Lisa Greenleaf, Sean’s mother, said her son asked her that night if he could get his hair buzzed short to support his friend, Kayleb DeLeon.
“He went into the lunch room and Kayleb said, ‘You really did it!’” Lisa Greenleaf said. “And Sean said, ‘Of course, I did. I don’t know what the big deal is.’ I am very proud of him and happy to let him do that.”
When asked about standing up for a fellow fifth-grader, Sean said he never second-guessed his plan.
“Well, to be truthful I don’t want to see my friend get bullied. I wasn’t just going to watch my friend get called ‘Caillou,’” Sean said, making a reference to a bald cartoon character. “It’s stopped the bullying and I’m proud I did something good.

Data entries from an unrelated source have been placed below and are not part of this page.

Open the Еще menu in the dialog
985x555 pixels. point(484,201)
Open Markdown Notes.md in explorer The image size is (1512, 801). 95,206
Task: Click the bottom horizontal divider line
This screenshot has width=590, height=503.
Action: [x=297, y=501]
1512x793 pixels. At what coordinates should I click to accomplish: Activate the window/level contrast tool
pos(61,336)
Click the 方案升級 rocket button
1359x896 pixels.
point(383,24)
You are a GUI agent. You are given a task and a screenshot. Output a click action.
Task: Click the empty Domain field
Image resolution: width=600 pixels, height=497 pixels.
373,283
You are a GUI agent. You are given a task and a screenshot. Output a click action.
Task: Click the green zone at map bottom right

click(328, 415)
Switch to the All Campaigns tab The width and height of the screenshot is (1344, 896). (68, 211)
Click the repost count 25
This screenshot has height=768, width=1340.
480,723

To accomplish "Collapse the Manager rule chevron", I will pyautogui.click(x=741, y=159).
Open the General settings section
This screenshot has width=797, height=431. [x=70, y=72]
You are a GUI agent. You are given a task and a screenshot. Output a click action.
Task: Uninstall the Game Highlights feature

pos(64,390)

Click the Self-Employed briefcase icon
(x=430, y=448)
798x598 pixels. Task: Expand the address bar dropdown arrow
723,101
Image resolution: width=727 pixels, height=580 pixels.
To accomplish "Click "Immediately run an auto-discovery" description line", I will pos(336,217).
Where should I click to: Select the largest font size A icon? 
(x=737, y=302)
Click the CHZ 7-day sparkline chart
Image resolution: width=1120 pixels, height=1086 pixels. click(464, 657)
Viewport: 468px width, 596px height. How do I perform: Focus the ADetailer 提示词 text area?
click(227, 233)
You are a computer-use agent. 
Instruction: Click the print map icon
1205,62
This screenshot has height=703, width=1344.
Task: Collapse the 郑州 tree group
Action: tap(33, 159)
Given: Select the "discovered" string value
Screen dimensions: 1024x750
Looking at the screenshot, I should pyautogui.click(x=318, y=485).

Ever since I did it no one has been bullied.”
Gabriela Mata, Kayleb’s mother, said it certainly made an impact on her son.
“At first he said he felt bad in case Sean gets bullied too, but then he said he was glad Sean had his back,” Mata said. “That’s what he kept saying, Sean had his back.”
“It felt great,” Kayleb, 10, said. “It was awesome he did that; I’m so happy.”
Sean was presented the Principal’s Award and given special recognition in the school’s Choosing Kind program.
“Me and my husband are so blessed, he has such a big heart,” Lisa Greenleaf said. “Like his teacher said, that’s something you can’t teach.”
Bracey said she hopes to see a ripple effect of kindness from his peers.
“I don’t know if he’ll ever understand the impact he had on others, students and even teachers,” Bracey said. “And he did it without thinking.”